◆ DIRECTIONS FOR THIS TASK: If a line in the entries below includes "agent", pick it out and copy it.

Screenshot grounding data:

________________________

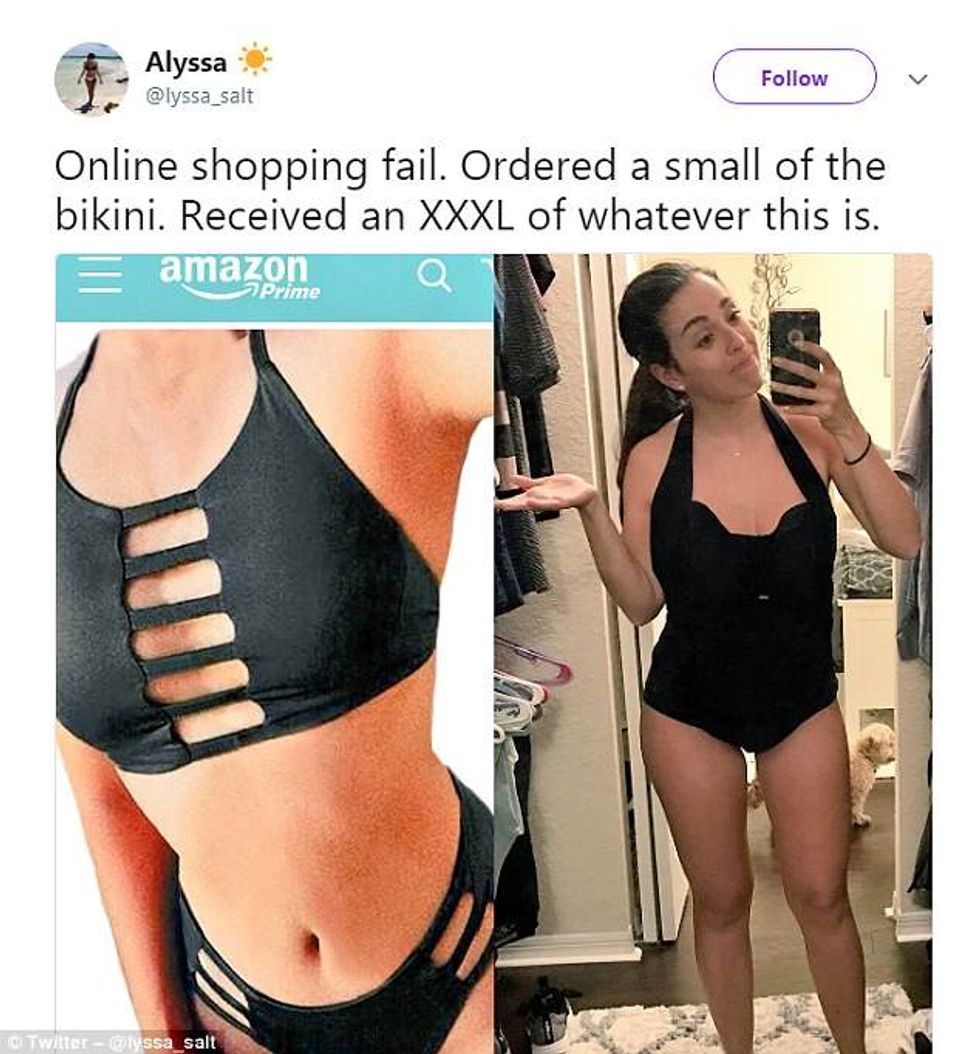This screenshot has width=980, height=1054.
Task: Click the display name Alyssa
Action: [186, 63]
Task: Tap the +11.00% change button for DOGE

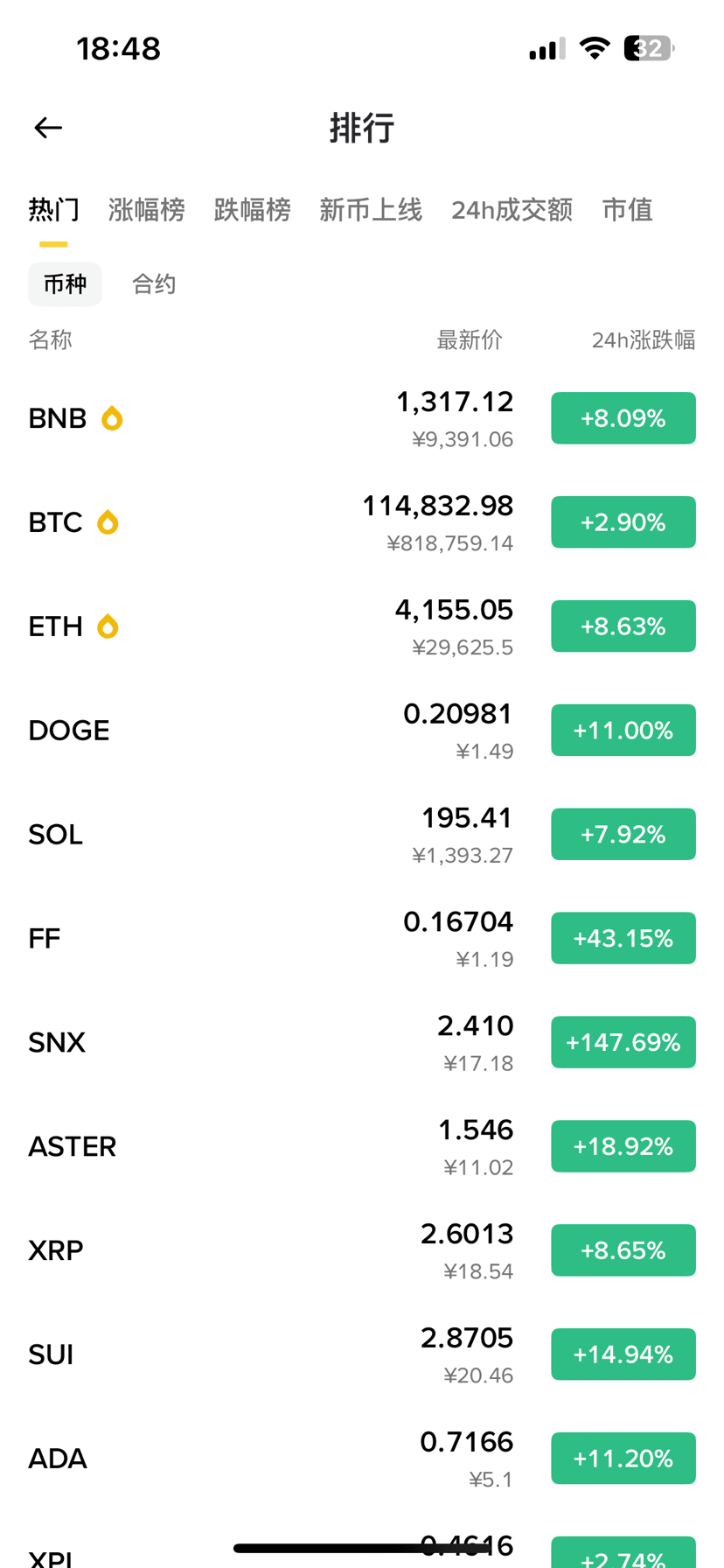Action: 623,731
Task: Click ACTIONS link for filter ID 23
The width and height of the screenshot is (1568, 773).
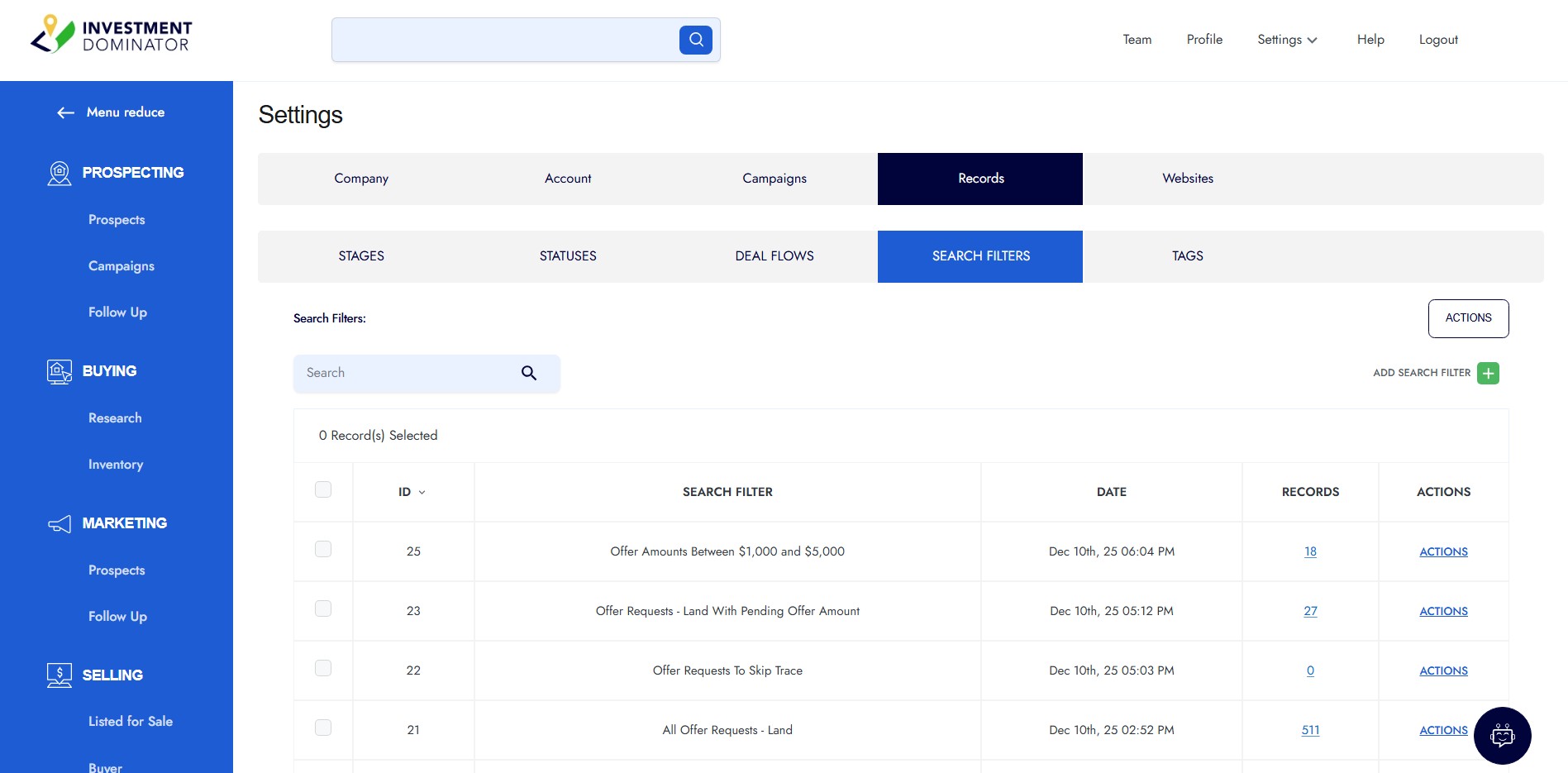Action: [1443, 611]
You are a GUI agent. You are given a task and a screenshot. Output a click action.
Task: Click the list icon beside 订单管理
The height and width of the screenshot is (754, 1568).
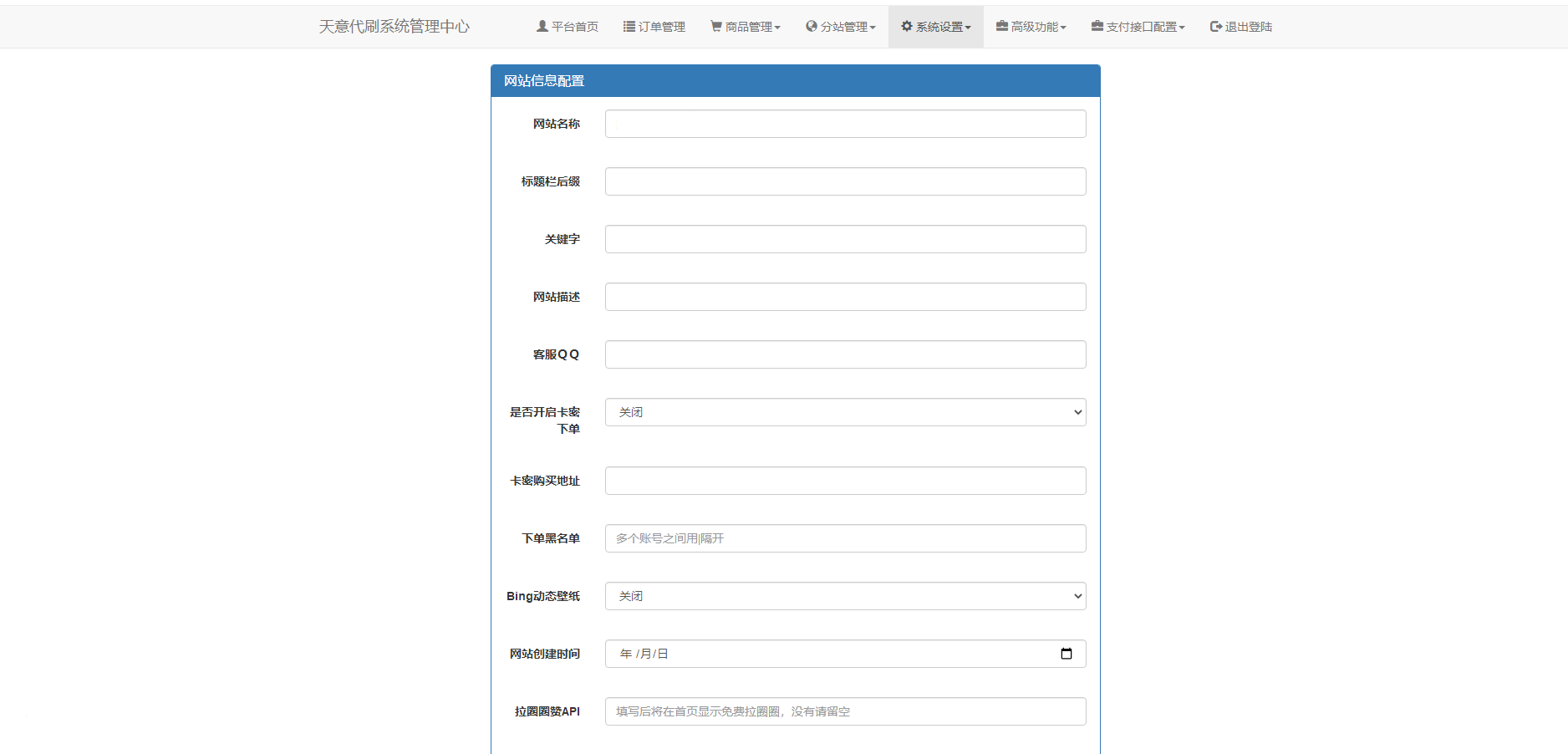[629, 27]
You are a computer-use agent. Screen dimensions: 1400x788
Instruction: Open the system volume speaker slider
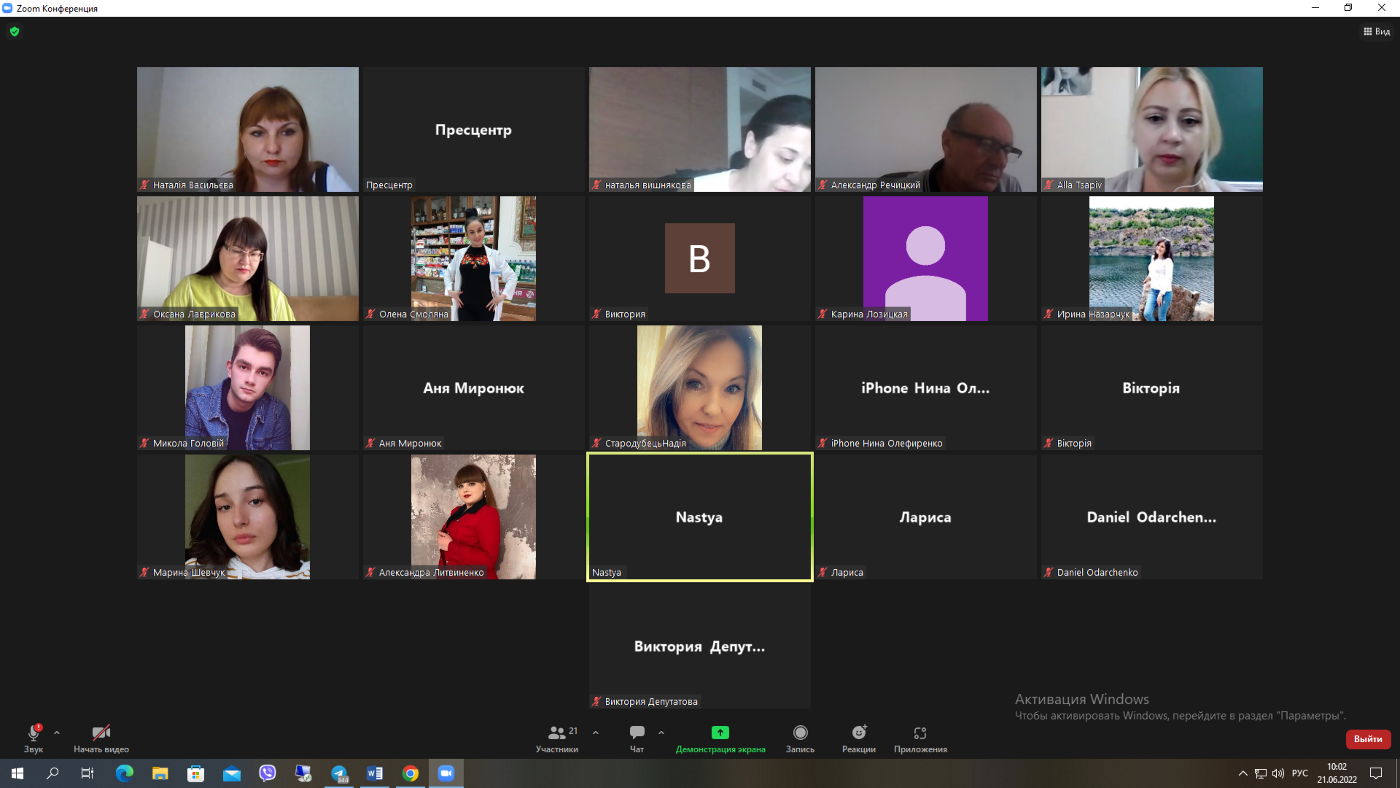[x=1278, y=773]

________________________

◆ ANSWER SPACE:
You are a GUI agent. You are given a task and a screenshot. Output a click action.
You are a computer-use agent. Screen dimensions: 1400x788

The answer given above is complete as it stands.